BEGIN SUPPLIED DATA

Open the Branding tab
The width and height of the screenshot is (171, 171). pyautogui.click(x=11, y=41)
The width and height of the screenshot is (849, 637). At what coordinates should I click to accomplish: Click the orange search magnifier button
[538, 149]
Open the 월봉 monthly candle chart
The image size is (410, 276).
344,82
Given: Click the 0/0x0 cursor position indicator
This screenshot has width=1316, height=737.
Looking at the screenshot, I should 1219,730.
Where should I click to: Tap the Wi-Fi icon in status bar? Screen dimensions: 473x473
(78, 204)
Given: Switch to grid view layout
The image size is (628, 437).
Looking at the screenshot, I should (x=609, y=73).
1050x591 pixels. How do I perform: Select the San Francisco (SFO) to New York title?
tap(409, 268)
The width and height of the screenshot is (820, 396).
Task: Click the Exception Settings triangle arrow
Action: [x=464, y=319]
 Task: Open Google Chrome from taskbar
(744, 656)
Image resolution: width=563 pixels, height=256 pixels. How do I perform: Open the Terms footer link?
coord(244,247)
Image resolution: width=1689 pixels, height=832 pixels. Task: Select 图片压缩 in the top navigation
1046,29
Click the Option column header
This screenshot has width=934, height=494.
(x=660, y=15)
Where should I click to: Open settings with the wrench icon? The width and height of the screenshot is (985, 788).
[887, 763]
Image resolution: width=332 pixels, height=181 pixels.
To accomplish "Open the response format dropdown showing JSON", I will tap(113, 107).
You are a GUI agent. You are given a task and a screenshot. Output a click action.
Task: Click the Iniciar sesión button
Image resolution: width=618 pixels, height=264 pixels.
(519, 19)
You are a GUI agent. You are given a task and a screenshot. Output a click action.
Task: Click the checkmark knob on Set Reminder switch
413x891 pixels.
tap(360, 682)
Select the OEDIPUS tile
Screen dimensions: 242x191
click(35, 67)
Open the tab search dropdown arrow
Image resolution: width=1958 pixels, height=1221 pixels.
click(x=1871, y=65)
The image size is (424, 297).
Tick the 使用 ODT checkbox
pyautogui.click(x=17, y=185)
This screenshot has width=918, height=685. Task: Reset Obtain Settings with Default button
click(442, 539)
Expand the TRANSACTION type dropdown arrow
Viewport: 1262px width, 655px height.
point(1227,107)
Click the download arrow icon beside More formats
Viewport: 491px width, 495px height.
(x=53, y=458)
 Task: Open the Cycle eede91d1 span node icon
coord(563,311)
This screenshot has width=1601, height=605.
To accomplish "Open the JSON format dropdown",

END SUPPLIED DATA

WRITTEN REQUEST.
Copy out every line of the material above without changing anything.

OUTPUT.
Open the Branding tab
The width and height of the screenshot is (171, 171). pyautogui.click(x=11, y=41)
The width and height of the screenshot is (849, 637). At what coordinates should I click to accomplish: Click the orange search magnifier button
[538, 149]
Open the 월봉 monthly candle chart
The image size is (410, 276).
344,82
Given: Click the 0/0x0 cursor position indicator
This screenshot has width=1316, height=737.
Looking at the screenshot, I should 1219,730.
Where should I click to: Tap the Wi-Fi icon in status bar? Screen dimensions: 473x473
(78, 204)
Given: Switch to grid view layout
The image size is (628, 437).
Looking at the screenshot, I should (x=609, y=73).
1050x591 pixels. How do I perform: Select the San Francisco (SFO) to New York title?
tap(409, 268)
The width and height of the screenshot is (820, 396).
Task: Click the Exception Settings triangle arrow
Action: [x=464, y=319]
 Task: Open Google Chrome from taskbar
(744, 656)
Image resolution: width=563 pixels, height=256 pixels. How do I perform: Open the Terms footer link?
coord(244,247)
Image resolution: width=1689 pixels, height=832 pixels. Task: Select 图片压缩 in the top navigation
1046,29
Click the Option column header
This screenshot has width=934, height=494.
(x=660, y=15)
Where should I click to: Open settings with the wrench icon? The width and height of the screenshot is (985, 788).
[887, 763]
Image resolution: width=332 pixels, height=181 pixels.
To accomplish "Open the response format dropdown showing JSON", I will tap(113, 107).
You are a GUI agent. You are given a task and a screenshot. Output a click action.
Task: Click the Iniciar sesión button
Image resolution: width=618 pixels, height=264 pixels.
(519, 19)
You are a GUI agent. You are given a task and a screenshot. Output a click action.
Task: Click the checkmark knob on Set Reminder switch
413x891 pixels.
tap(360, 682)
Select the OEDIPUS tile
Screen dimensions: 242x191
click(35, 67)
Open the tab search dropdown arrow
Image resolution: width=1958 pixels, height=1221 pixels.
click(x=1871, y=65)
The image size is (424, 297).
Tick the 使用 ODT checkbox
pyautogui.click(x=17, y=185)
This screenshot has width=918, height=685. Task: Reset Obtain Settings with Default button
click(442, 539)
Expand the TRANSACTION type dropdown arrow
Viewport: 1262px width, 655px height.
point(1227,107)
Click the download arrow icon beside More formats
Viewport: 491px width, 495px height.
(x=53, y=458)
 Task: Open the Cycle eede91d1 span node icon
coord(563,311)
This screenshot has width=1601, height=605.
To accomplish "Open the JSON format dropdown",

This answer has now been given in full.